Complex movements arise from the concerted action of many neural circuits distributed across the brain that combine sensory information, memories of past experiences, and internal state. In contrast, simpler reflexive actions can be driven by short neural pathways that reside entirely in the brainstem or spinal cord. In between these two extremes of behavioral complexity are actions that may be driven by different neural pathways in different contexts. The Machado lab uses a combination of new multiregion neural recording techniques, tissue clearing methods, and computational data analysis to study how motor command pathways are recruited during these kinds of behaviors. The results from our work will lead to a better understanding of how neural computation produces behavior—and will inform new approaches for treating neurological conditions and for building brain machine interfaces.

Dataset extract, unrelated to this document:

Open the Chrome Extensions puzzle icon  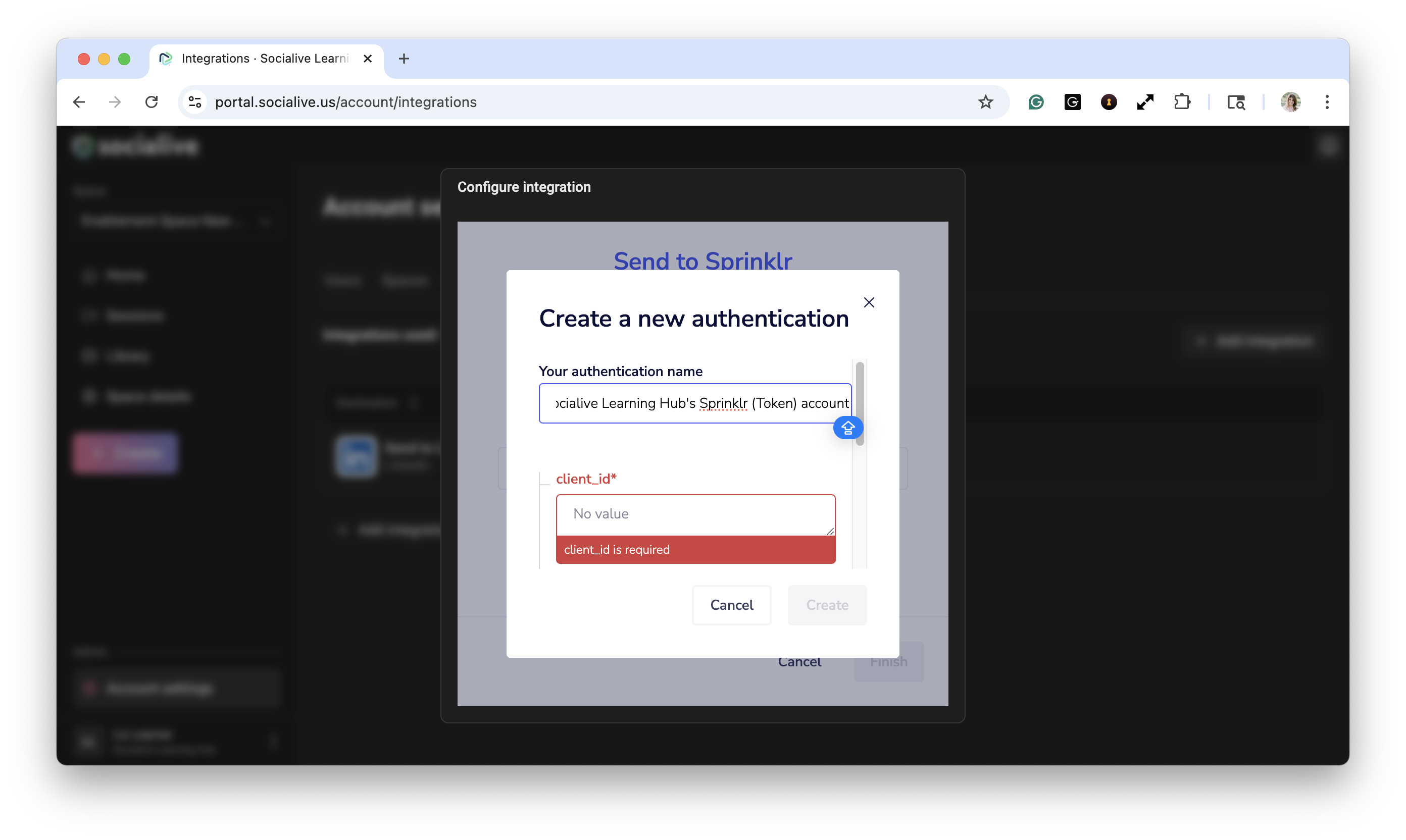point(1181,102)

Past studies have shown that many parallel pathways that arise in different regions across the brain are each involved in driving specific movements. But until recently, it was difficult to study how these parallel pathways interact with each other on a moment-to-moment basis to produce behavior. This is because it was not straightforward to simultaneously record from large numbers of neurons in distinct regions. Thanks to recent advances in neural recording technology, we are now able to simultaneously measure the commands sent by different brain areas during different kinds of movements. This lets us study how motor command syntax might change as a function of changing brain state (e.g. with thirst or arousal), or as a consequence of neurodegenerative disease.
We use COSMOS, a single-photon imaging technique, to measure neural activity from across the curved surface of mouse dorsal cortex.
We use multielectrode arrays called Neuropixels to simultaneously record from hundreds of neurons.
We use tissue clearing techniques like SHIELD and DISCO to perform whole-brain histology and to reconstruct electrode tracks.
We use and develop new algorithms and model-based approaches for analyzing the large-scale neural datasets that we collect.